» What is needed: Would you please repeat the data that follows, exactly as it reads?

[Listed records]

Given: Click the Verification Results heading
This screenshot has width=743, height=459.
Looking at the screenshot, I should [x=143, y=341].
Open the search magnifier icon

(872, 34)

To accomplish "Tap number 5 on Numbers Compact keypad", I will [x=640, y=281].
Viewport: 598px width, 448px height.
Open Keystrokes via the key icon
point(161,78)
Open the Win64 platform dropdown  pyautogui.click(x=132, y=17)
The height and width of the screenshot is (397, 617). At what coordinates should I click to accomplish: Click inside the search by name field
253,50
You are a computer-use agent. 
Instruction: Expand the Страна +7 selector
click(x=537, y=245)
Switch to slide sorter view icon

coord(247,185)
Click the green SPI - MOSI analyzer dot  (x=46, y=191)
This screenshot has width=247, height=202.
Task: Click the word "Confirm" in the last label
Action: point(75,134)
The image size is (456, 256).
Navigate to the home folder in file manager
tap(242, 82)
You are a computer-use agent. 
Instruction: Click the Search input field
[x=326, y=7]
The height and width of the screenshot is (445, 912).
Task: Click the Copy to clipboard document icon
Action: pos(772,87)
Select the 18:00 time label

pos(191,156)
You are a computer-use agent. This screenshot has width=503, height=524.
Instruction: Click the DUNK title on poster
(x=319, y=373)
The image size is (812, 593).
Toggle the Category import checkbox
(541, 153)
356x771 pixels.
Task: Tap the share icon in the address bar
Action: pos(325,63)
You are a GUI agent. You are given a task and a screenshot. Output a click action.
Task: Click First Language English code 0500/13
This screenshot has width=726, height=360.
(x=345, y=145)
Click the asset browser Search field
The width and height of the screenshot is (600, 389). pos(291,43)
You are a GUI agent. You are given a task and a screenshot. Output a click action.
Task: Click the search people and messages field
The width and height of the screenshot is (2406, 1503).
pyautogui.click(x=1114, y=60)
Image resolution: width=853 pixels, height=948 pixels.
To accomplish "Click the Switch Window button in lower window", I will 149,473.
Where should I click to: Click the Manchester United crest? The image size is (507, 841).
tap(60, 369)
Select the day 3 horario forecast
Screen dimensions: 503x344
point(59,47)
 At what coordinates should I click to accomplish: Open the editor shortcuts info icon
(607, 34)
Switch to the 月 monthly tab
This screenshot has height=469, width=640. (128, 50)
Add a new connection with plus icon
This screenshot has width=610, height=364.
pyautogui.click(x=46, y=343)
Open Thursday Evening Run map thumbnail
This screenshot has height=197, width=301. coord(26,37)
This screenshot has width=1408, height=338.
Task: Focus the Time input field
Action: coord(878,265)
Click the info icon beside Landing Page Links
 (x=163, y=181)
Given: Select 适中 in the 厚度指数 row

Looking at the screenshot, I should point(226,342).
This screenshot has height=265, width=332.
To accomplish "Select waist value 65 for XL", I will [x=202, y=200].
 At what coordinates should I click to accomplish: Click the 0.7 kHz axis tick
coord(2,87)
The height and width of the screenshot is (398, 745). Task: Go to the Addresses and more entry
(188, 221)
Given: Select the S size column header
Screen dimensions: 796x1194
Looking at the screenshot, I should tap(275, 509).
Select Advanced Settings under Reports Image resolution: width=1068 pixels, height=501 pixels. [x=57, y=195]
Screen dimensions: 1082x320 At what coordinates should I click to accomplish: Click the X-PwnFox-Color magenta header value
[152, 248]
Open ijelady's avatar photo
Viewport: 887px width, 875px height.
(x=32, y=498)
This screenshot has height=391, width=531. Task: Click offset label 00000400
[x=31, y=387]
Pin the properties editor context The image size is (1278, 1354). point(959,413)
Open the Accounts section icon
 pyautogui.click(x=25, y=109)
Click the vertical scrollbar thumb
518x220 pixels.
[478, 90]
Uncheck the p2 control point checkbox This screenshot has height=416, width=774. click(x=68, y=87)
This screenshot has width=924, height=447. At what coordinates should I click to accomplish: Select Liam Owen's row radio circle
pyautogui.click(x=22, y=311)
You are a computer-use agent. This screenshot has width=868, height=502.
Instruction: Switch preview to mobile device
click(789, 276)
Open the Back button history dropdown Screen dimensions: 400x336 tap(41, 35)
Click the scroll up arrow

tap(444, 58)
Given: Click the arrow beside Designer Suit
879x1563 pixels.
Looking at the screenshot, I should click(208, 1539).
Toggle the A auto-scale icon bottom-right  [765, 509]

[/Listed records]

» Expected output:
Given: Click the Verification Results heading
This screenshot has width=743, height=459.
Looking at the screenshot, I should [x=143, y=341].
Open the search magnifier icon

(872, 34)

To accomplish "Tap number 5 on Numbers Compact keypad", I will [x=640, y=281].
Viewport: 598px width, 448px height.
Open Keystrokes via the key icon
point(161,78)
Open the Win64 platform dropdown  pyautogui.click(x=132, y=17)
The height and width of the screenshot is (397, 617). At what coordinates should I click to accomplish: Click inside the search by name field
253,50
You are a computer-use agent. 
Instruction: Expand the Страна +7 selector
click(x=537, y=245)
Switch to slide sorter view icon

coord(247,185)
Click the green SPI - MOSI analyzer dot  (x=46, y=191)
This screenshot has width=247, height=202.
Task: Click the word "Confirm" in the last label
Action: point(75,134)
The image size is (456, 256).
Navigate to the home folder in file manager
tap(242, 82)
You are a computer-use agent. 
Instruction: Click the Search input field
[x=326, y=7]
The height and width of the screenshot is (445, 912).
Task: Click the Copy to clipboard document icon
Action: pos(772,87)
Select the 18:00 time label

pos(191,156)
You are a computer-use agent. This screenshot has width=503, height=524.
Instruction: Click the DUNK title on poster
(x=319, y=373)
The image size is (812, 593).
Toggle the Category import checkbox
(541, 153)
356x771 pixels.
Task: Tap the share icon in the address bar
Action: pos(325,63)
You are a GUI agent. You are given a task and a screenshot. Output a click action.
Task: Click First Language English code 0500/13
This screenshot has width=726, height=360.
(x=345, y=145)
Click the asset browser Search field
The width and height of the screenshot is (600, 389). pos(291,43)
You are a GUI agent. You are given a task and a screenshot. Output a click action.
Task: Click the search people and messages field
The width and height of the screenshot is (2406, 1503).
pyautogui.click(x=1114, y=60)
Image resolution: width=853 pixels, height=948 pixels.
To accomplish "Click the Switch Window button in lower window", I will 149,473.
Where should I click to: Click the Manchester United crest? The image size is (507, 841).
tap(60, 369)
Select the day 3 horario forecast
Screen dimensions: 503x344
point(59,47)
 At what coordinates should I click to accomplish: Open the editor shortcuts info icon
(607, 34)
Switch to the 月 monthly tab
This screenshot has height=469, width=640. (128, 50)
Add a new connection with plus icon
This screenshot has width=610, height=364.
pyautogui.click(x=46, y=343)
Open Thursday Evening Run map thumbnail
This screenshot has height=197, width=301. coord(26,37)
This screenshot has width=1408, height=338.
Task: Focus the Time input field
Action: coord(878,265)
Click the info icon beside Landing Page Links
 (x=163, y=181)
Given: Select 适中 in the 厚度指数 row

Looking at the screenshot, I should point(226,342).
This screenshot has height=265, width=332.
To accomplish "Select waist value 65 for XL", I will [x=202, y=200].
 At what coordinates should I click to accomplish: Click the 0.7 kHz axis tick
coord(2,87)
The height and width of the screenshot is (398, 745). Task: Go to the Addresses and more entry
(188, 221)
Given: Select the S size column header
Screen dimensions: 796x1194
Looking at the screenshot, I should tap(275, 509).
Select Advanced Settings under Reports Image resolution: width=1068 pixels, height=501 pixels. [x=57, y=195]
Screen dimensions: 1082x320 At what coordinates should I click to accomplish: Click the X-PwnFox-Color magenta header value
[152, 248]
Open ijelady's avatar photo
Viewport: 887px width, 875px height.
(x=32, y=498)
This screenshot has height=391, width=531. Task: Click offset label 00000400
[x=31, y=387]
Pin the properties editor context The image size is (1278, 1354). point(959,413)
Open the Accounts section icon
 pyautogui.click(x=25, y=109)
Click the vertical scrollbar thumb
518x220 pixels.
[478, 90]
Uncheck the p2 control point checkbox This screenshot has height=416, width=774. click(x=68, y=87)
This screenshot has width=924, height=447. At what coordinates should I click to accomplish: Select Liam Owen's row radio circle
pyautogui.click(x=22, y=311)
You are a computer-use agent. This screenshot has width=868, height=502.
Instruction: Switch preview to mobile device
click(789, 276)
Open the Back button history dropdown Screen dimensions: 400x336 tap(41, 35)
Click the scroll up arrow

tap(444, 58)
Given: Click the arrow beside Designer Suit
879x1563 pixels.
Looking at the screenshot, I should click(208, 1539).
Toggle the A auto-scale icon bottom-right  [765, 509]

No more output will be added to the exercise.